As I continue to wonder what God may do as this chapter in my life comes to its' end, I find that I have no more answers than I did when I last wrote. After a very interesting couple months, I feel like I'm back at square 1 in many respects. I'm sure that isn't the case though. God has a purpose for all things even if it's hidden deep in His sovereignty. This doesn't stop me from bewilderment though. It's not easy to be willing to take God's sharp turns and hit His predestined potholes gracefully in life, knowing and trusting that He brought us to them for good reason. Schoolwork is one of, if not the last thing on my mind. Procrastination pursues me. Today is the day of the week when I spend time in prayer about my current and future ministry. I have been diligent here. Still speaking with 2 churches. The one in Michigan hasn't responded back but supposedly has reviewed my resume and answered questions. I had another one in KS call me. They added me to a list of people they'd narrowed it to from the mass of those who applied. They only did this after they'd realized they overlooked me on accident. So I slipped through the first filter process on accident!!! But was it accident God? So I read through their doctrinal statement and constitution. I answered a list of questions they had. They responded to my doctrinal questions and we agree!!! In fact they said one of the reasons they're looking for a new pastor is because their old one didn't preach in accordance with the things I mentioned! I was very pleased to hear that. We'll see what God does there. It's close enough to home that I can see people I care about and far enough away that I'm not at home. I continue to pray about my future in minitsry. As I return home I'm reminded again that I don't want to stay here. The house is filthy and soon it will be populated with 4 people, 4 dogs, and 5 cats. I WANT OUT!
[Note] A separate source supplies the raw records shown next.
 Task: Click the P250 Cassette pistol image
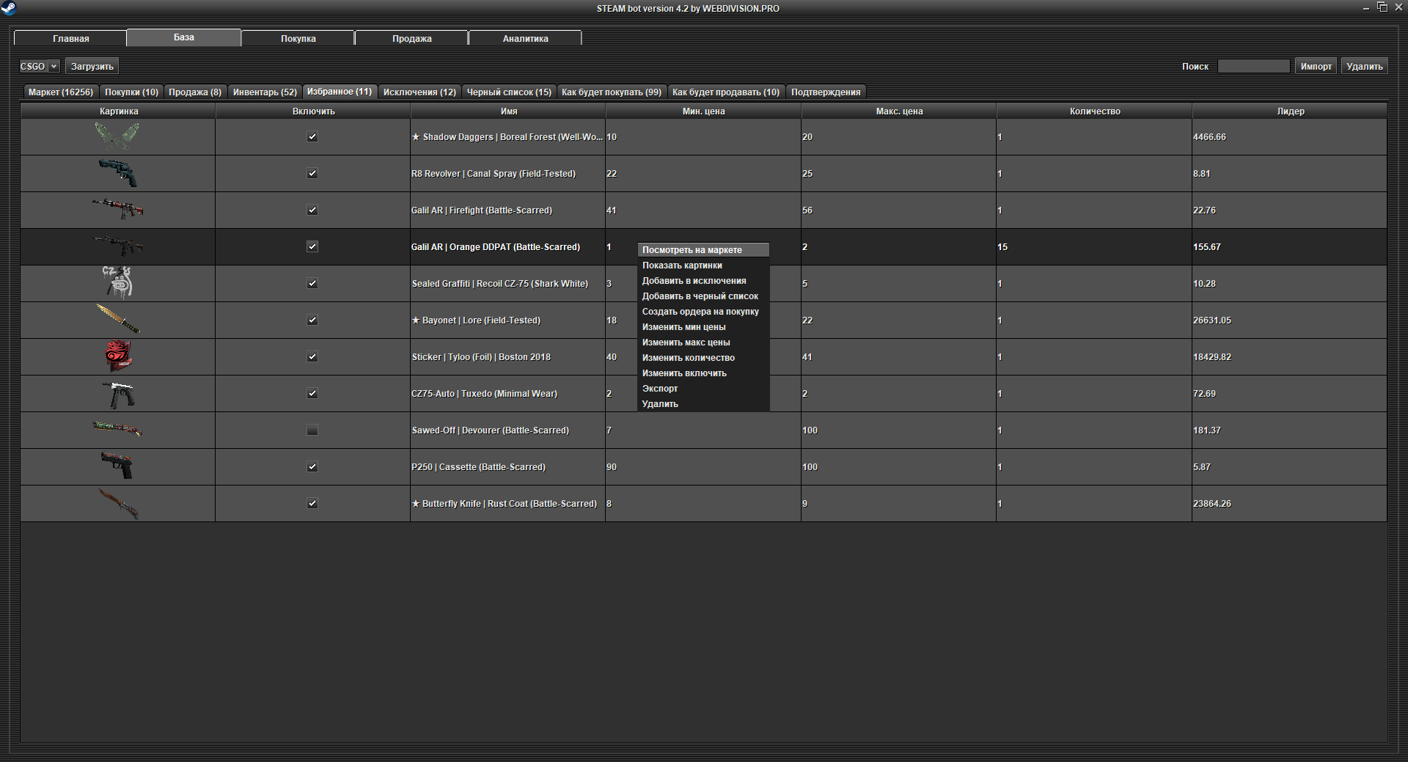117,466

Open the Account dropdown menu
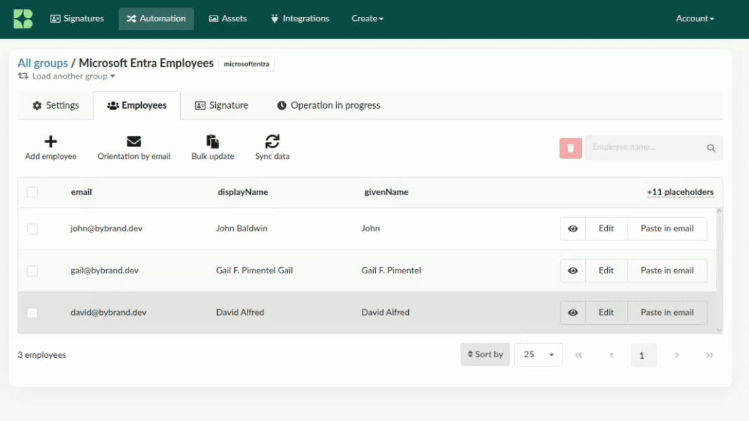(x=694, y=19)
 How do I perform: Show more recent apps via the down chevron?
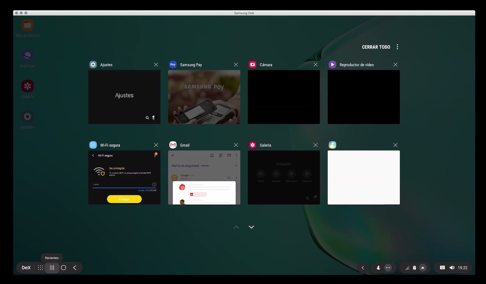coord(252,227)
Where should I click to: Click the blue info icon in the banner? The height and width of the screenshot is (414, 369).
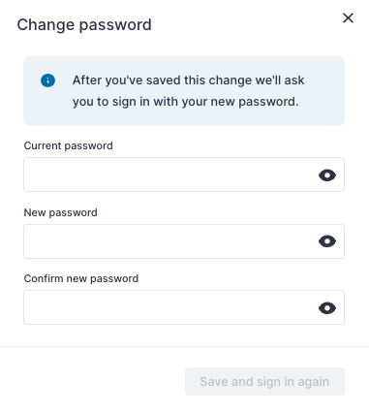click(x=47, y=80)
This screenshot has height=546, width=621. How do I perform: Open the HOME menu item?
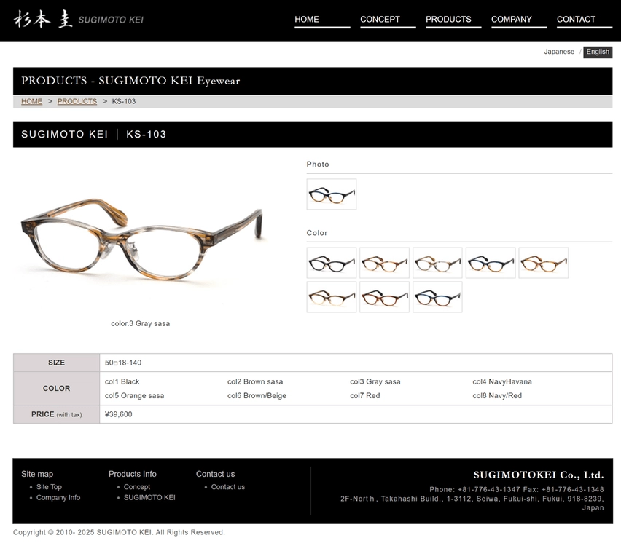(322, 20)
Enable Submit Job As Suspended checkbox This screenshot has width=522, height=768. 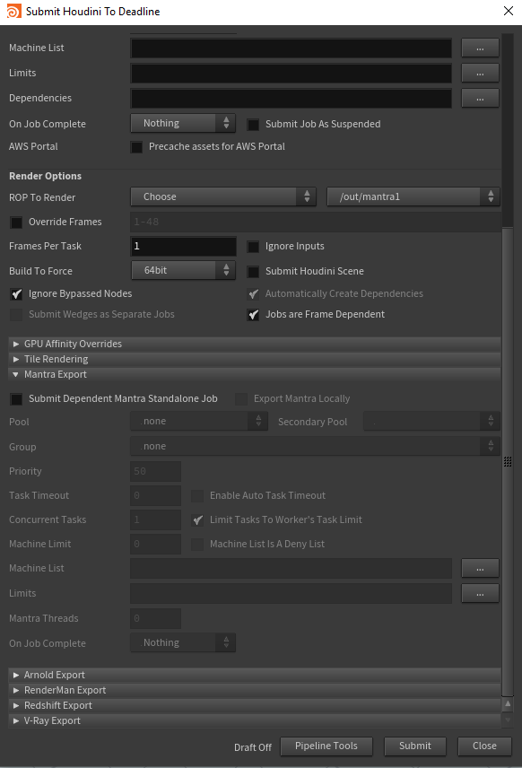(253, 125)
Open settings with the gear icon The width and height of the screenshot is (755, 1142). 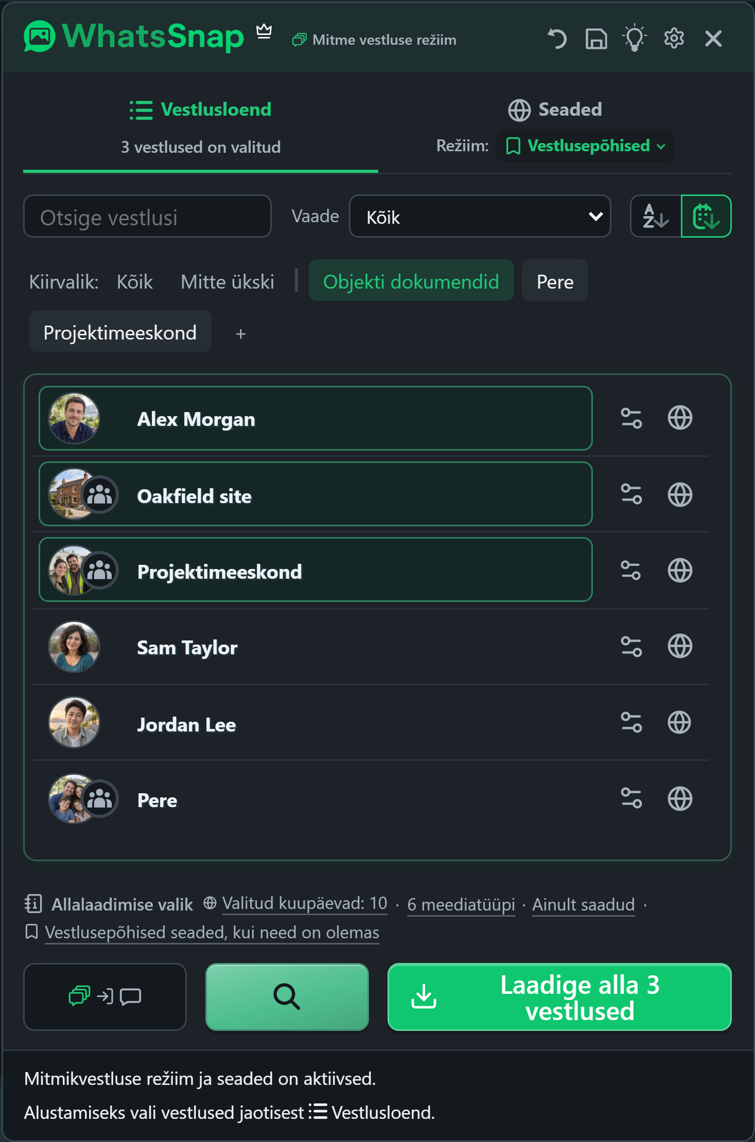tap(674, 39)
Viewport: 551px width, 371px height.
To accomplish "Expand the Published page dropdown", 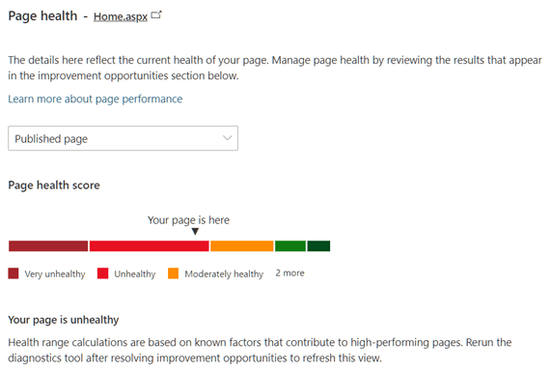I will (x=123, y=138).
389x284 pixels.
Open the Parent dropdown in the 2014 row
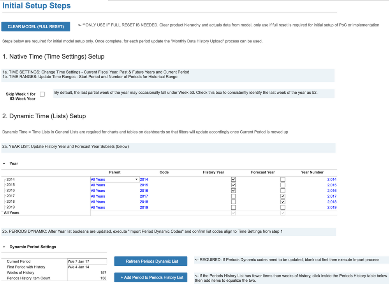tap(137, 179)
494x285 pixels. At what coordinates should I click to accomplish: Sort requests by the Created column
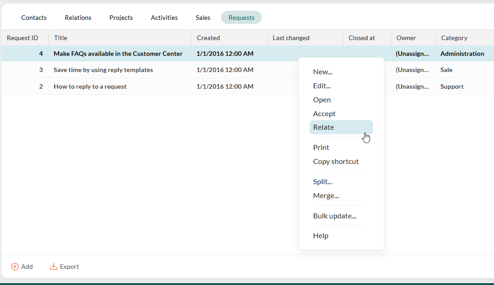coord(208,38)
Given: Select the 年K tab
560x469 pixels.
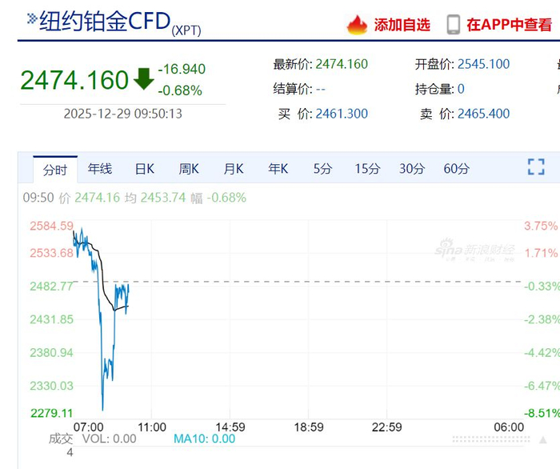Looking at the screenshot, I should [x=278, y=169].
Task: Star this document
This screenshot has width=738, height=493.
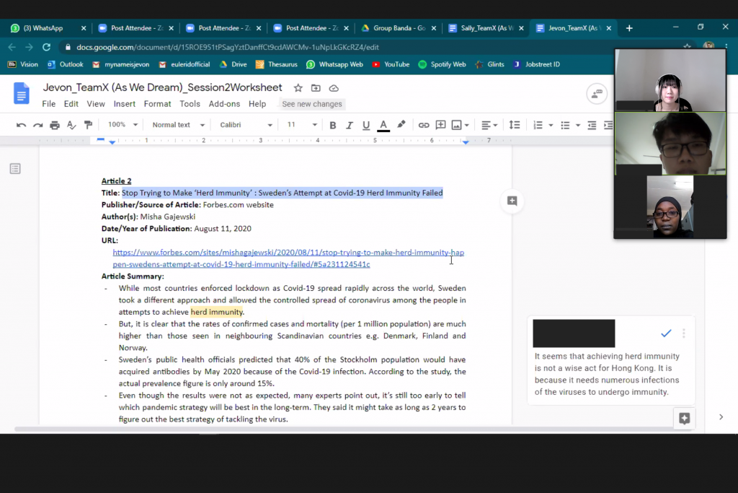Action: (x=298, y=88)
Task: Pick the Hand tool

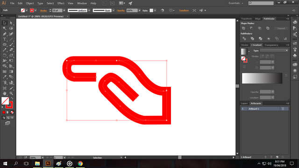Action: (5, 93)
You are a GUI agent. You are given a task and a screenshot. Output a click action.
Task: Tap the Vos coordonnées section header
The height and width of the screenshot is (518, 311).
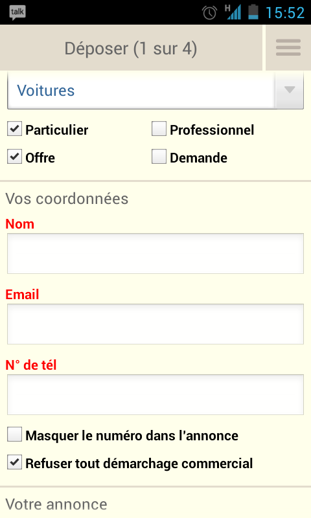67,199
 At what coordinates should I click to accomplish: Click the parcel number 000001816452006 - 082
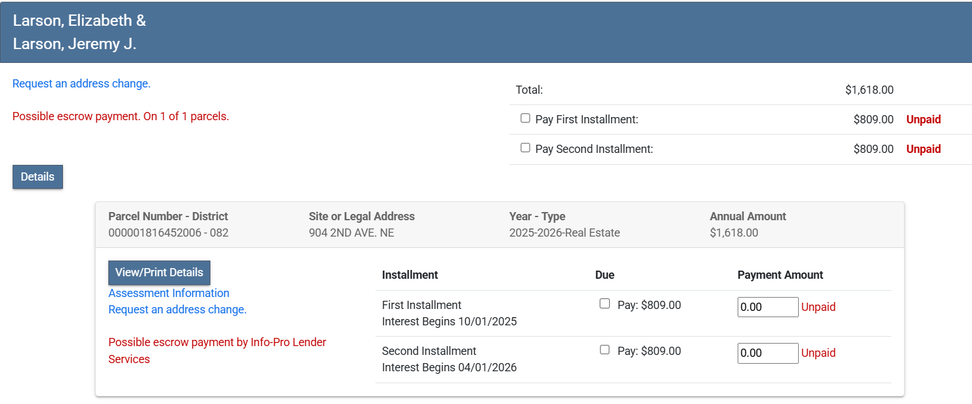tap(168, 233)
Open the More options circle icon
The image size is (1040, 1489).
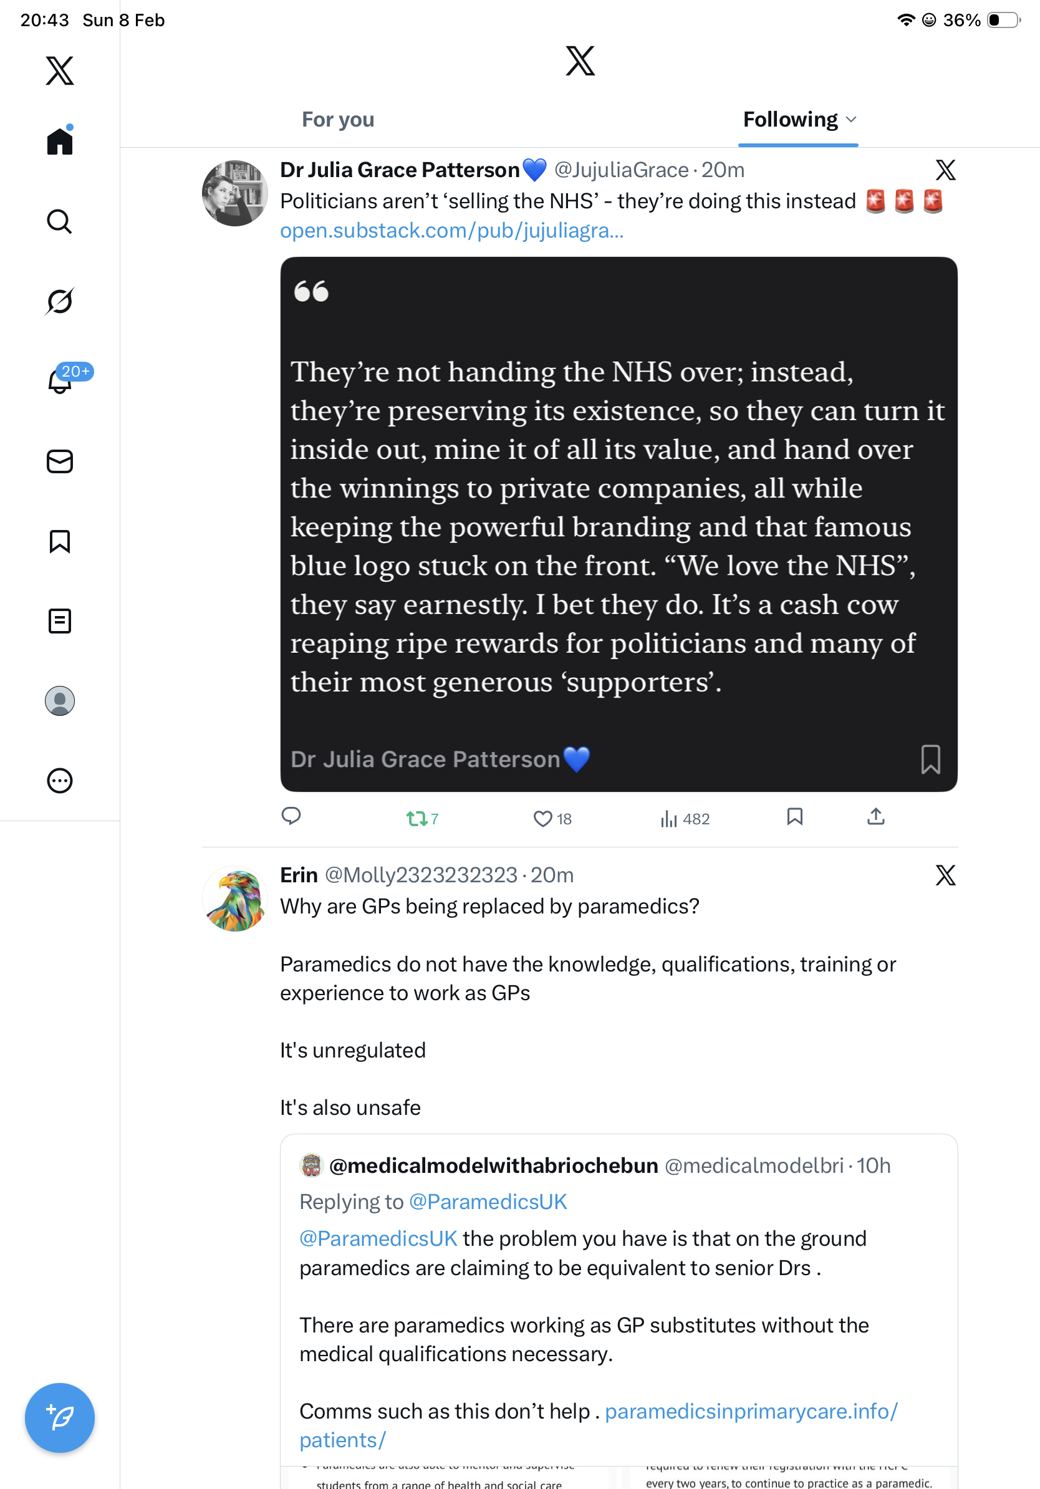60,781
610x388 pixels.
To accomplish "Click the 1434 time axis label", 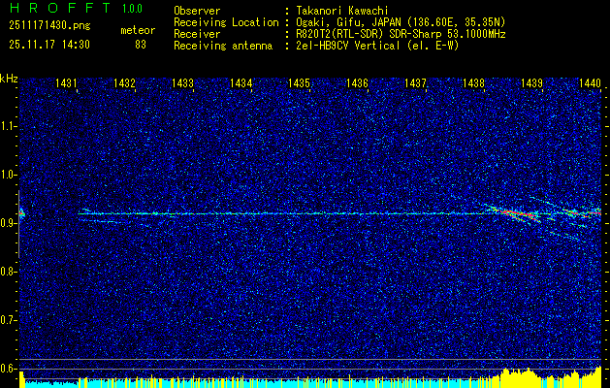I will click(x=241, y=83).
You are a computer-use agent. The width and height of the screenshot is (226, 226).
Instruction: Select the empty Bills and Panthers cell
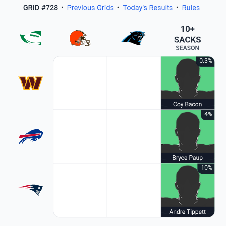click(134, 136)
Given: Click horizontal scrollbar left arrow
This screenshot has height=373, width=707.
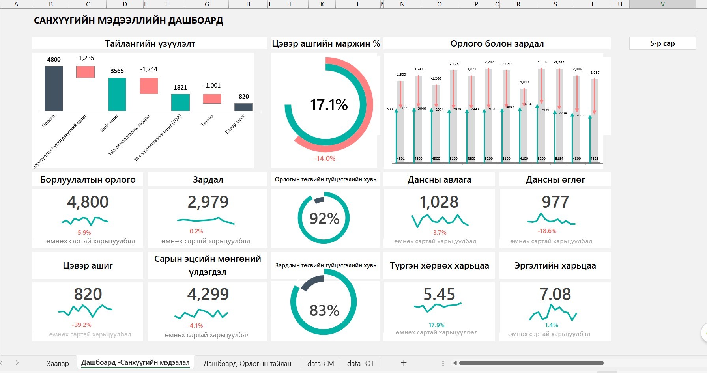Looking at the screenshot, I should point(455,363).
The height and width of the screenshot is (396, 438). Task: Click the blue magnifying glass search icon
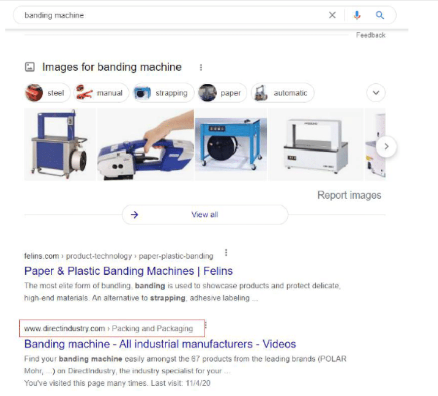click(x=380, y=15)
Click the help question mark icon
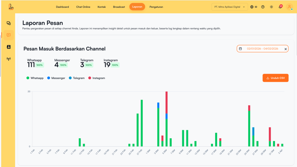Image resolution: width=297 pixels, height=167 pixels. coord(263,7)
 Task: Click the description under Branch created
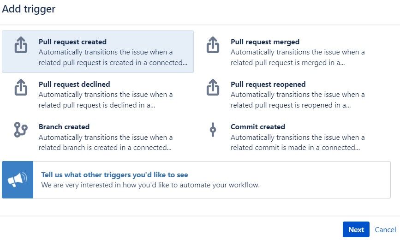106,143
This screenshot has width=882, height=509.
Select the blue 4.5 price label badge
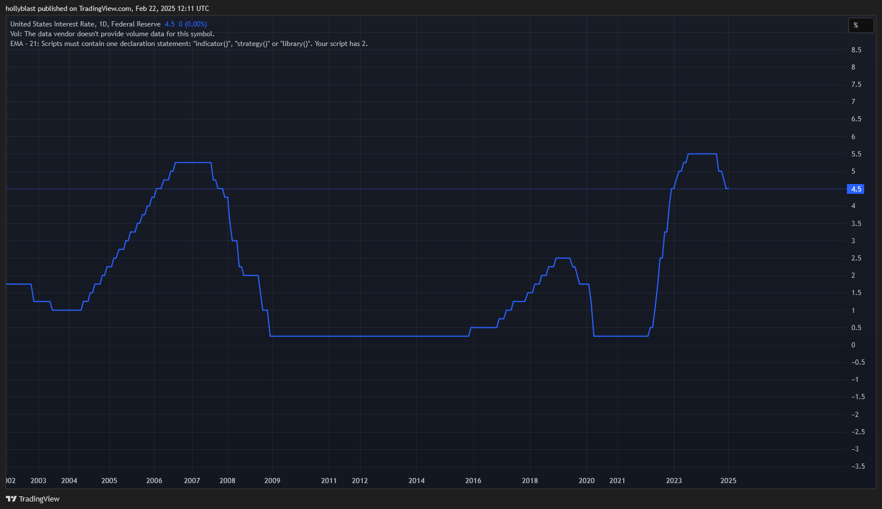855,189
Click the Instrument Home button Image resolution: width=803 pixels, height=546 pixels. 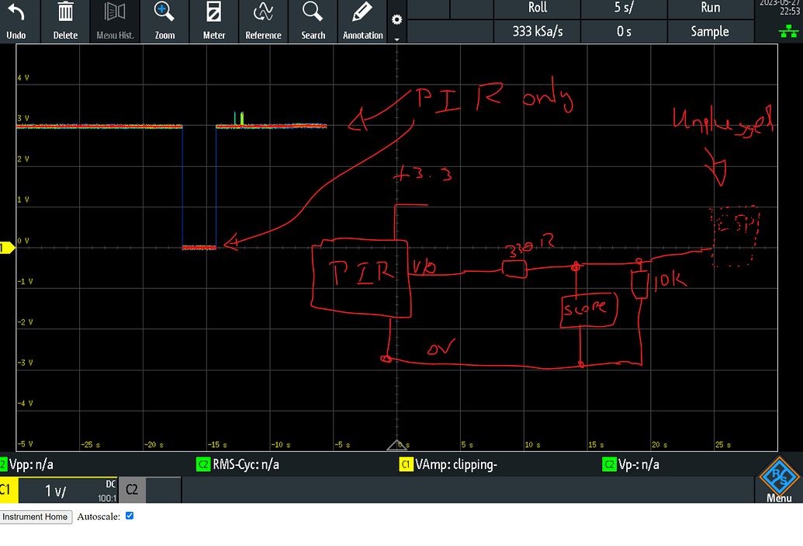tap(36, 516)
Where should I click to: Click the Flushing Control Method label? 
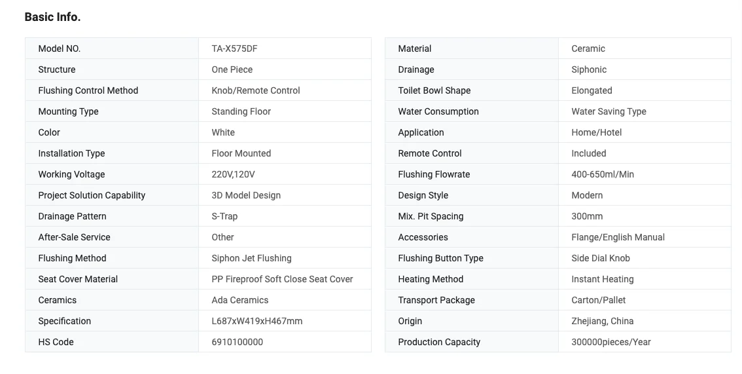(88, 90)
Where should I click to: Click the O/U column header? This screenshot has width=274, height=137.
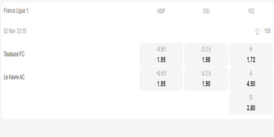(206, 11)
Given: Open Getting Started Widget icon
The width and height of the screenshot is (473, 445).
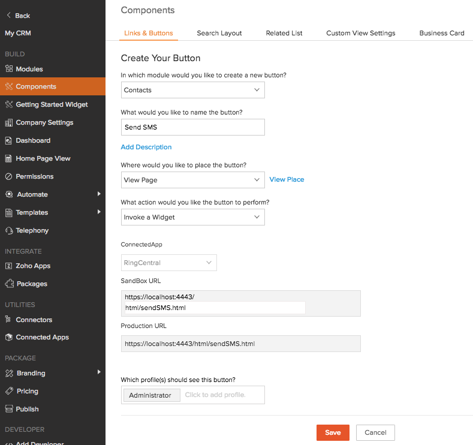Looking at the screenshot, I should tap(9, 104).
"Lord God, You know the plans You have for me. I know they are good, but I don't know what they are... and that's ok. I trust You. God I don't know where I'll be this time next year, but You know. Lord, I graciously ask that You would give me a glimpse into what's next God. If not, please supply the faith I need to keep taking steps off of cliffs. I'm in Your hands God. You know my desire to serve You. You know how You've prepared me and to what end. You know who I am better than I do. Please God, please work in me. I believe it's all coming soon Lord. I may be wrong, but I've seen too much to not believe that. Too much has happened for that not to be true. Yet in all things not my will but Yours be done. In Christs' name I pray, Amen."